Approval of suppliers
Wholesale distributors, parallel importers and parallel distributors must approve their suppliers
We have seen instances of falsified medicinal products in the legal supply chain in the EU, because wholesale distributors have used false company authorisations.
Consequently, it is important that companies involved in wholesale distribution of medicinal products ensure that they only receive medicinal products from companies authorised to wholesale distribute or manufacture the relevant products. See section 21 of the Danish executive order on good distribution practice (GDP).
Qualification of suppliers of medicinal products
According to the GDP guidelines, companies must qualify and approve suppliers before they receive any medicinal products.
Companies should pay special attention to assessing the suitability, competence and reliability of the supplier before entering into a new contract with new suppliers.
Pharmaceutical companies, such as wholesale distributors, parallel importers and parallel distributors, must adopt a procedure for this qualification and approval, and they must document and review the approval regularly.
See the GDP guidelines, section 5.2 for more information on qualification of suppliers.
Verification of authorisation
When a wholesale distributor receives a company authorisation from a supplier, the wholesale distributor must make sure that the authorisation covers the supply of the desired medicinal products and that the authorisation is still valid. In addition, the distributor should check that the authorisation is authentic - generally, by checking that it is registered in the EudraGMDP database.
The EudraGMDP database is an EU community database maintained and operated by the European Medicines Agency (EMA). The national regulatory authorities upload authorisations and certificates. The database contains information about manufacturers and wholesale distributors in the EU/EEA.
It is a relatively new feature that the authorities can upload wholesale distribution authorisations to the EudraGMDP database. Consequently, the database does not contain all wholesale distribution authorisations in the EU/EEA. Thus, a supplier may have an authorisation even though it does not appear from the database. The reason may be that the national regulatory authority which issued the authorisation has not yet uploaded it to the database.

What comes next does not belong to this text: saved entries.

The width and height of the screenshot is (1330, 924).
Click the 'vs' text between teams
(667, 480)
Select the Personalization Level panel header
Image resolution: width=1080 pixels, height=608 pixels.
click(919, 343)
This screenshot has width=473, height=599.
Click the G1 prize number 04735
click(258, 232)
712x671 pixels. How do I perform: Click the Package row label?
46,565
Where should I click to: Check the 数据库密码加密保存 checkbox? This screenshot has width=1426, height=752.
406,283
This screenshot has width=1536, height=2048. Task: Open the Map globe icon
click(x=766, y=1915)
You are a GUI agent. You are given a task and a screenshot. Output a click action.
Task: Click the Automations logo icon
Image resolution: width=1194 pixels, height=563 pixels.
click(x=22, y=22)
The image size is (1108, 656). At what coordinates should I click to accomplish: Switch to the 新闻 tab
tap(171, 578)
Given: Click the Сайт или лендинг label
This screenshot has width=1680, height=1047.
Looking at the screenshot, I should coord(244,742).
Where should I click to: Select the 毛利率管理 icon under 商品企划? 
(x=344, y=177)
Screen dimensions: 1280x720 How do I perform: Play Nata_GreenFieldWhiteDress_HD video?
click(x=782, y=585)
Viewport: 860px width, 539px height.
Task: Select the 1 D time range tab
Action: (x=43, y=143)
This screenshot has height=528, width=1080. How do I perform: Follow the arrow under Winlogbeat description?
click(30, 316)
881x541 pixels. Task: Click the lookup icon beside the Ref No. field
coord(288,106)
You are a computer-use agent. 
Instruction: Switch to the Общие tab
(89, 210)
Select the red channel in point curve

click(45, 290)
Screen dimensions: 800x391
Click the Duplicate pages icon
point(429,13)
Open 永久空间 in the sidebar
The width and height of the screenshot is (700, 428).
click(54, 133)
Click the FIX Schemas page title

Therefore, the wholesale distributor has to check the authenticity of the authorisation via the relevant regulatory authority if no search results are found in the EudraGMDP database. You can search the lists of authorised companies on the website of the issuing regulatory authority or – if such lists are not available – contact the authority.
Contact details of the regulatory authorities in the EU are available at EMA’s website
Search the EudraGMDP database
In the EudraGMDP database, you can search for Manufacturing and Importation Authorisations (MIAs) under the ”MIA” tab. You can search for Wholesale Distribution Authorisations (WDAs) within the EU/EEA under the “WDA” tab. You can search for GMP certificates under the ”GMP” tab and for GDP certificates under the ”GDP” tab. Certificates are issued by the authorities when they have inspected a company.